Room: Track 5
End to End (E2E) testing is a method to determine whether some system or process performs as required in the field: the testing is performed from start to finish under real-world conditions. It has been proposed that radiation therapy (RT) could benefit from adoption of E2E testing in the clinic, since RT inherently involves complex processes with multiple interchanges and modifications at various points based on decisions by clinical staff interpreting information acquired during the patient’s treatment course. Conventional physics QA does not necessarily validate the full overall treatment process.
To date radiotherapy E2E QA is mainly practiced via external independent auditing bodies such as IROC (Imaging and Radiation Oncology Core) which credentials institutions participating in NCI funded NCTN clinical trials or the U.T. MD Anderson Cancer Center Phantom Laboratory, which performs E2E audits for fee. This testing often includes irradiation of an anthropomorphic phantom containing treatment structures and dosimeters that are then assessed by the auditing centre to confirm the dose delivery is within specific criteria. The availability of commercial anthropomorphic phantoms, the ability to manufacture and 3D print phantoms locally, the advancement in radiation dosimeters, and the development of improved data analysis environments have opened the possibility for expanded in-house clinical E2E testing. Many centres have begun E2E testing processes in order to validate treatment processes as they commission and implement novel treatment techniques and delivery systems and to perform ongoing QA of treatment protocols once adopted.

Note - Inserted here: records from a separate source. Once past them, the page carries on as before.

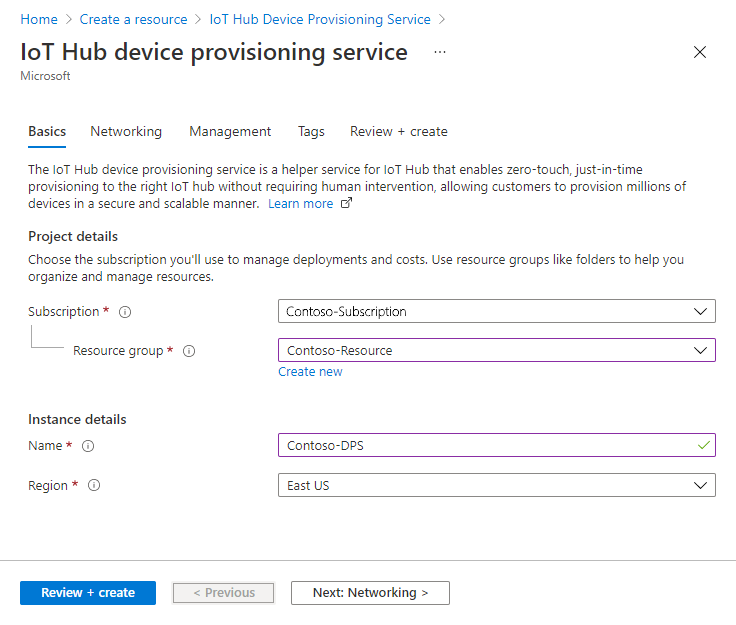Click into the Name input field
Viewport: 736px width, 625px height.
pyautogui.click(x=480, y=445)
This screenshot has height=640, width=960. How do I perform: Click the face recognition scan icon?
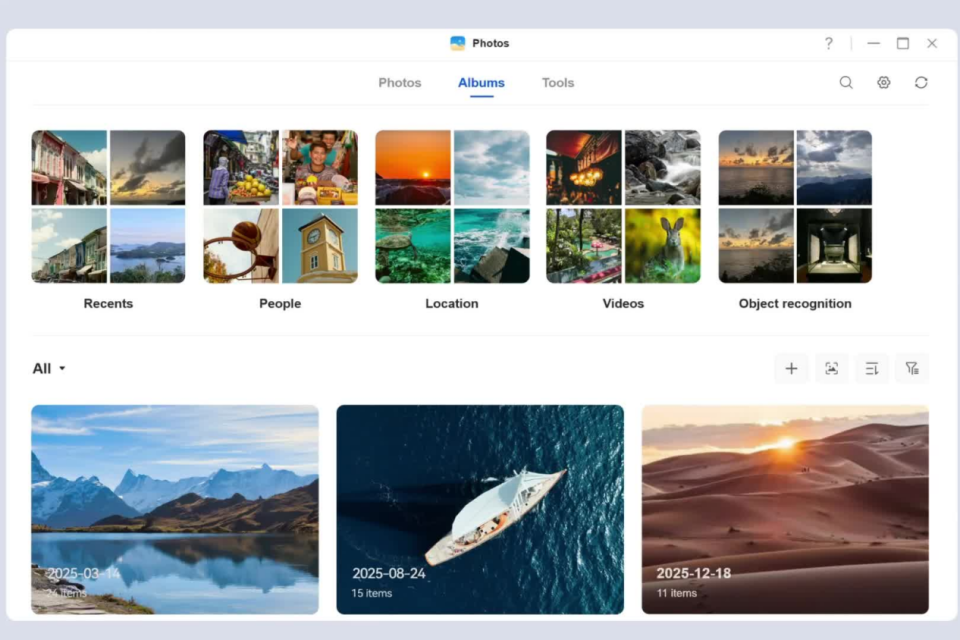point(831,369)
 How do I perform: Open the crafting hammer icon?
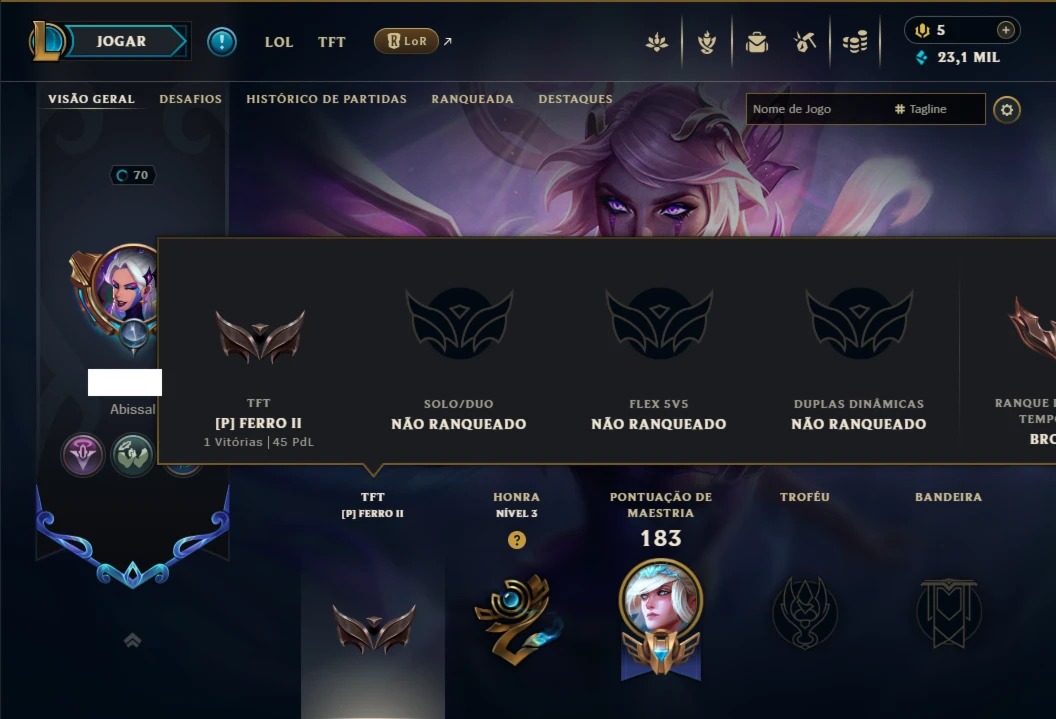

In this session established users will review the development of E2E QA in various settings from institutional credentialing, through in-house development and approaches. The results from auditing bodies will be used to present a case motivating increased E2E QA, and experience from some cancer centres that have initiated internal E2E QA will be reviewed. The speakers will include discussion of some of the barriers and challenges to implementing E2E schemas.
1. review the lessons learned from over a decade of E2E testing,
2. review issues implementing E2E testing for novel delivery systems (such as MR-linacs, Halcyon, and in proton centers)
3. review implementation of E2E testing for various clinical and pre-clinical settings (multifocal SRS, FSRT, etc.)